Dataset entries
◆ ◆ ◆ ◆ ◆
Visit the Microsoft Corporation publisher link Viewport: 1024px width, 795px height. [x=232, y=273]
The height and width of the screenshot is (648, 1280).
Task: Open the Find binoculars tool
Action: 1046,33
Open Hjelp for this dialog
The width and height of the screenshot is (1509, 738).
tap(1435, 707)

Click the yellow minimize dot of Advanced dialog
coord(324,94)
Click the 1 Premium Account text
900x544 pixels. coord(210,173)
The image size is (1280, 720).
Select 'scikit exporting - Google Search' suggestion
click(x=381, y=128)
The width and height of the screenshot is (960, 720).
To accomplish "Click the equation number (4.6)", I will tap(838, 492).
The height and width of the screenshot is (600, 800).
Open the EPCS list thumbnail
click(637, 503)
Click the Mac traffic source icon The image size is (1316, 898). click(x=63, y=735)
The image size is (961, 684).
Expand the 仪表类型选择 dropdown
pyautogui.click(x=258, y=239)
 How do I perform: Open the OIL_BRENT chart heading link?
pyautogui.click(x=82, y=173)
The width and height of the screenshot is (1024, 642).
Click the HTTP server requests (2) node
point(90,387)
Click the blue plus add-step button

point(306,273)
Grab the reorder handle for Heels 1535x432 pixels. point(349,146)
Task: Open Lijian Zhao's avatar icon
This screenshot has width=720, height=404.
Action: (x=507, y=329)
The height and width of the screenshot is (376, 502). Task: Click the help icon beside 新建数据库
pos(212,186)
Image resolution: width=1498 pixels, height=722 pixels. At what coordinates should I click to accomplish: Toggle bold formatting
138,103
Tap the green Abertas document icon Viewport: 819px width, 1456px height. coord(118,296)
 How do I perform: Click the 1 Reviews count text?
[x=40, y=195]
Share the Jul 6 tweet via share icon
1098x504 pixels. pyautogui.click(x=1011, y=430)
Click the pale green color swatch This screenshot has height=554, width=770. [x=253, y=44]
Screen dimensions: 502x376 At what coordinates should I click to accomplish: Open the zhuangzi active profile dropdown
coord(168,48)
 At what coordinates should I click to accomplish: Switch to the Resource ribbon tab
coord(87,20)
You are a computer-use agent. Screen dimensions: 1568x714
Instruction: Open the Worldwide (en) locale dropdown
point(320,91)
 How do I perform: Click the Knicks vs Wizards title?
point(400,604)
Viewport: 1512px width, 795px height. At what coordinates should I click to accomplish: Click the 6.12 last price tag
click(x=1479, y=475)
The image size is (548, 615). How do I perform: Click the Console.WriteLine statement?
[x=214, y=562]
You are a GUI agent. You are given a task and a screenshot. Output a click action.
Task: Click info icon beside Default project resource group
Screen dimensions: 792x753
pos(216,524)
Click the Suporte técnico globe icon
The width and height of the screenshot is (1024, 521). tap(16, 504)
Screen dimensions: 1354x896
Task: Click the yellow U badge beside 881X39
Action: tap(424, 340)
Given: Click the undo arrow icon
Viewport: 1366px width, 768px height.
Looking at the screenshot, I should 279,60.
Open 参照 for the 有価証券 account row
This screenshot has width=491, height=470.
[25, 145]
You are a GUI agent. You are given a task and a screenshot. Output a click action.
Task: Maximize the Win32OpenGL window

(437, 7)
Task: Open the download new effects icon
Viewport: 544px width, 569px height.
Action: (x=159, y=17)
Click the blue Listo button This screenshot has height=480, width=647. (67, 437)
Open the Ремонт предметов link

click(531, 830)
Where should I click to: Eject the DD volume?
◆ ◆ ◆ ◆ ◆
* _What to produce_:
Retype each record. Keep every character as it is.

* _Exercise response_:
Visit the Microsoft Corporation publisher link Viewport: 1024px width, 795px height. [x=232, y=273]
The height and width of the screenshot is (648, 1280).
Task: Open the Find binoculars tool
Action: 1046,33
Open Hjelp for this dialog
The width and height of the screenshot is (1509, 738).
tap(1435, 707)

Click the yellow minimize dot of Advanced dialog
coord(324,94)
Click the 1 Premium Account text
900x544 pixels. coord(210,173)
The image size is (1280, 720).
Select 'scikit exporting - Google Search' suggestion
click(x=381, y=128)
The width and height of the screenshot is (960, 720).
To accomplish "Click the equation number (4.6)", I will tap(838, 492).
The height and width of the screenshot is (600, 800).
Open the EPCS list thumbnail
click(637, 503)
Click the Mac traffic source icon The image size is (1316, 898). click(x=63, y=735)
The image size is (961, 684).
Expand the 仪表类型选择 dropdown
pyautogui.click(x=258, y=239)
 How do I perform: Open the OIL_BRENT chart heading link?
pyautogui.click(x=82, y=173)
The width and height of the screenshot is (1024, 642).
Click the HTTP server requests (2) node
point(90,387)
Click the blue plus add-step button

point(306,273)
Grab the reorder handle for Heels 1535x432 pixels. point(349,146)
Task: Open Lijian Zhao's avatar icon
This screenshot has width=720, height=404.
Action: (x=507, y=329)
The height and width of the screenshot is (376, 502). Task: Click the help icon beside 新建数据库
pos(212,186)
Image resolution: width=1498 pixels, height=722 pixels. At what coordinates should I click to accomplish: Toggle bold formatting
138,103
Tap the green Abertas document icon Viewport: 819px width, 1456px height. coord(118,296)
 How do I perform: Click the 1 Reviews count text?
[x=40, y=195]
Share the Jul 6 tweet via share icon
1098x504 pixels. pyautogui.click(x=1011, y=430)
Click the pale green color swatch This screenshot has height=554, width=770. [x=253, y=44]
Screen dimensions: 502x376 At what coordinates should I click to accomplish: Open the zhuangzi active profile dropdown
coord(168,48)
 At what coordinates should I click to accomplish: Switch to the Resource ribbon tab
coord(87,20)
You are a computer-use agent. Screen dimensions: 1568x714
Instruction: Open the Worldwide (en) locale dropdown
point(320,91)
 How do I perform: Click the Knicks vs Wizards title?
point(400,604)
Viewport: 1512px width, 795px height. At what coordinates should I click to accomplish: Click the 6.12 last price tag
click(x=1479, y=475)
The image size is (548, 615). How do I perform: Click the Console.WriteLine statement?
[x=214, y=562]
You are a GUI agent. You are given a task and a screenshot. Output a click action.
Task: Click info icon beside Default project resource group
Screen dimensions: 792x753
pos(216,524)
Click the Suporte técnico globe icon
The width and height of the screenshot is (1024, 521). tap(16, 504)
Screen dimensions: 1354x896
Task: Click the yellow U badge beside 881X39
Action: tap(424, 340)
Given: Click the undo arrow icon
Viewport: 1366px width, 768px height.
Looking at the screenshot, I should 279,60.
Open 参照 for the 有価証券 account row
This screenshot has width=491, height=470.
[25, 145]
You are a GUI agent. You are given a task and a screenshot. Output a click action.
Task: Maximize the Win32OpenGL window

(437, 7)
Task: Open the download new effects icon
Viewport: 544px width, 569px height.
Action: (x=159, y=17)
Click the blue Listo button This screenshot has height=480, width=647. (67, 437)
Open the Ремонт предметов link

click(531, 830)
Where should I click to: Eject the DD volume?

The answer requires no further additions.